When you put yourself into the draft you know that you can end up anywhere, but that comes with the profession. IF he wasnt ready to play in New york, Cleavland, Memphis, LA, or where ever else he shouldnt have entered the Draft.

The only things that comes to mind is that he used the draft to get teams in the euro league to offer him more money. Sure as a rookie in the Nba you make less money but once your rookie term is up and if your as good as Vujanic is supposed to be then you will get the big bucks, so money shouldnt be a big issue. Im thinking that he never intended to come to the league in the first place. I think he is happy being a super star overthere and doesnt want to risk becoming a nobdy in the states. If he doesnt want to come to the league because he doesnt want to play for the knicks, then i say tuff, keep his rights and make sure that if he doesnt play for the knicks that he doesnt play peroid. Besides if he doesnt come over next season i gotta think that other teams would have a hard time beileving that he is still coming over so why would they trade a pick for him?


----------



## Positive Role Model (May 31, 2003)

I don't think trading his rights away is a good idea at all unless the Knicks are using him to get either an established PG or a PG who looks pretty promising. Trading for a late first rounder isn't a very good idea in my mind. Chances are, Milos is better than any player that could be drafted in that position.

He's going to play with the Knicks Summer League team next Summer though...he and Goran Ristanovic (his agent) have already said that this will *definitely* happen. Perhaps he genuinely needs this extra year of time with Skipper Bologna to get NBA-ready...the Summer League experience should show him that he IS ready.

Here's my problem with this whole situation: the fact that he really seems ignorant of the Knick organization. Milos said to a newspaper in Belgrade after signing that contract with Skipper that he'd rather be playing in Europe than riding the bench in America. *That alone* tells me that Milos just isn't very aware of the situation in New York. How can Milos not know that his competition for the starting PG spot is not competition that should be feared? Chances are, Milos would be able to win playing time over Frank Williams and it would not exactly be "difficult" to beat out Eisley as well. The PG spot in New York is *wide open*, yet he doesn't seem like he's aware of that. He must think that he has to be in his absoulte PRIME to win the spot, and that's why he doesn't really want to come over quite yet.

There have been those reports saying that Layden offered him a pretty fat contract offer with a little over half of the MLE, but he and his agent declined anyway. Ristanovic himself said that it wasn't about the money. And that's why I genuinely believe that Milos recognizes the holes in his game and he wants to use this experience to fix them to MAKE SURE he'll get playing time, despite the fact that he is probably ready *right now*.

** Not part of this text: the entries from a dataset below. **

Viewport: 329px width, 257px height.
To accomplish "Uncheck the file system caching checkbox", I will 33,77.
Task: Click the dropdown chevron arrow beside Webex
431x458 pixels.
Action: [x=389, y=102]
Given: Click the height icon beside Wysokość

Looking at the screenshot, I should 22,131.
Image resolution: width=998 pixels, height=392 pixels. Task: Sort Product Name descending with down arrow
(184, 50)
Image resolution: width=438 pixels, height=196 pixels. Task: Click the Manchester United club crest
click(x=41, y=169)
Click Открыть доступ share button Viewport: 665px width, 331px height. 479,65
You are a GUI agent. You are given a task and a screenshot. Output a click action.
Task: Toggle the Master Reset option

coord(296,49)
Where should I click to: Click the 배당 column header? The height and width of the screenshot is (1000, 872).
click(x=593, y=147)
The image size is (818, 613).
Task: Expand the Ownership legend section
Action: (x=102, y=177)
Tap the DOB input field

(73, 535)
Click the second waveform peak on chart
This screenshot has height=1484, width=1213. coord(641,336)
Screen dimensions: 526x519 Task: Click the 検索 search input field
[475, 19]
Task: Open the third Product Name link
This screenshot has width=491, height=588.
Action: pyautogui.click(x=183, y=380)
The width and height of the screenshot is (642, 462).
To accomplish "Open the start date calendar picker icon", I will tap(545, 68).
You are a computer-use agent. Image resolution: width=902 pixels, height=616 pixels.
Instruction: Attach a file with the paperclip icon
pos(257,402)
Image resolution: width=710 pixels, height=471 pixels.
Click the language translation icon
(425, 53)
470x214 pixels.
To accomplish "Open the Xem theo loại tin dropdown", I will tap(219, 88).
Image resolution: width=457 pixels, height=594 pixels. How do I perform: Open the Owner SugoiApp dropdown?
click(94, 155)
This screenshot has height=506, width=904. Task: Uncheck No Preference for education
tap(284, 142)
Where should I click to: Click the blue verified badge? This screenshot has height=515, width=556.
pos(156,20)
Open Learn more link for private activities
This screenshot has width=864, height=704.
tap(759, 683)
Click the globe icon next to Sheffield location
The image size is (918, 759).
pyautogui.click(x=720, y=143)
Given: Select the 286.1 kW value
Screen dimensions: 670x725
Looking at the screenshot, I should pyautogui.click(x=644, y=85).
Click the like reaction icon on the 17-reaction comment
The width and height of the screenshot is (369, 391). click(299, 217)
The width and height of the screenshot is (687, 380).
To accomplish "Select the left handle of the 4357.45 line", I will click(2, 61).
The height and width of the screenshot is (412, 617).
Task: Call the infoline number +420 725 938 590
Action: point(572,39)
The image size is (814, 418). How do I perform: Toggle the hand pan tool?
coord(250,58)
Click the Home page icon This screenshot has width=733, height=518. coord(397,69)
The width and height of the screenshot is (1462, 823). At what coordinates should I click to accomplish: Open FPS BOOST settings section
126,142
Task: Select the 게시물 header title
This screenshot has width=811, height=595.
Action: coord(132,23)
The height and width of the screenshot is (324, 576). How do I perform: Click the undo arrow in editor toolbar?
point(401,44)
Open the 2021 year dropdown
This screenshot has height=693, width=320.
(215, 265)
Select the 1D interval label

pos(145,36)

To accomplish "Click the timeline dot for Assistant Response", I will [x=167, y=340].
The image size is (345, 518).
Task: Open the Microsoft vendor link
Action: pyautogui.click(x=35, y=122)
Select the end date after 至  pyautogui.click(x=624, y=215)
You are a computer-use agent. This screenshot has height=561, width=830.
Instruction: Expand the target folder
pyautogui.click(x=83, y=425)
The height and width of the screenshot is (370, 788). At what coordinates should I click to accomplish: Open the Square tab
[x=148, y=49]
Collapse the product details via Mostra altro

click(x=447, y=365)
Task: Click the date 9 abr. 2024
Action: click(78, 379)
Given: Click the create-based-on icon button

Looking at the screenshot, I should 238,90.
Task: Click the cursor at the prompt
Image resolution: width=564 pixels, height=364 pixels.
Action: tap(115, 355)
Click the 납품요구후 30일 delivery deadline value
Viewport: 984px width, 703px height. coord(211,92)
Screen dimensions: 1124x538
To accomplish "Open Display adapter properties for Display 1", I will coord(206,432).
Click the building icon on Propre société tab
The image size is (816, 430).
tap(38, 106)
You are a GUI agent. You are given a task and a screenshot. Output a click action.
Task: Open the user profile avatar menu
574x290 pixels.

So I think that just giving up on him and trading him for another pick is a bad idea. Let's wait it out and see what happens. His trade value right now has to be the lowest it's going to be, unless he decides not to come over next season as well. So let's just see what happens with Milos instead of rushing to get ANYTHING out of him.


----------



## Petey (Aug 23, 2002)

> Originally posted by <b>trueorfalse</b>!
> Which means that he MUST prefer New York over Europe?
> Again, I dont know if thats the reason he stays in Europe but it could be the case.
> 
> ...


No, he put himself into the draft because he wants to play in the NBA. He has not signed because he doesn't want to play for the Knicks and in NY... so if that is the case, should they trade him?

-Petey


----------



## Petey (Aug 23, 2002)

> Originally posted by <b>Jmonty580</b>!
> When you put yourself into the draft you know that you can end up anywhere, but that comes with the profession. IF he wasnt ready to play in New york, Cleavland, Memphis, LA, or where ever else he shouldnt have entered the Draft.
> 
> The only things that comes to mind is that he used the draft to get teams in the euro league to offer him more money. Sure as a rookie in the Nba you make less money but once your rookie term is up and if your as good as Vujanic is supposed to be then you will get the big bucks, so money shouldnt be a big issue. Im thinking that he never intended to come to the league in the first place. I think he is happy being a super star overthere and doesnt want to risk becoming a nobdy in the states. If he doesnt want to come to the league because he doesnt want to play for the knicks, then i say tuff, keep his rights and make sure that if he doesnt play for the knicks that he doesnt play peroid. Besides if he doesnt come over next season i gotta think that other teams would have a hard time beileving that he is still coming over so why would they trade a pick for him?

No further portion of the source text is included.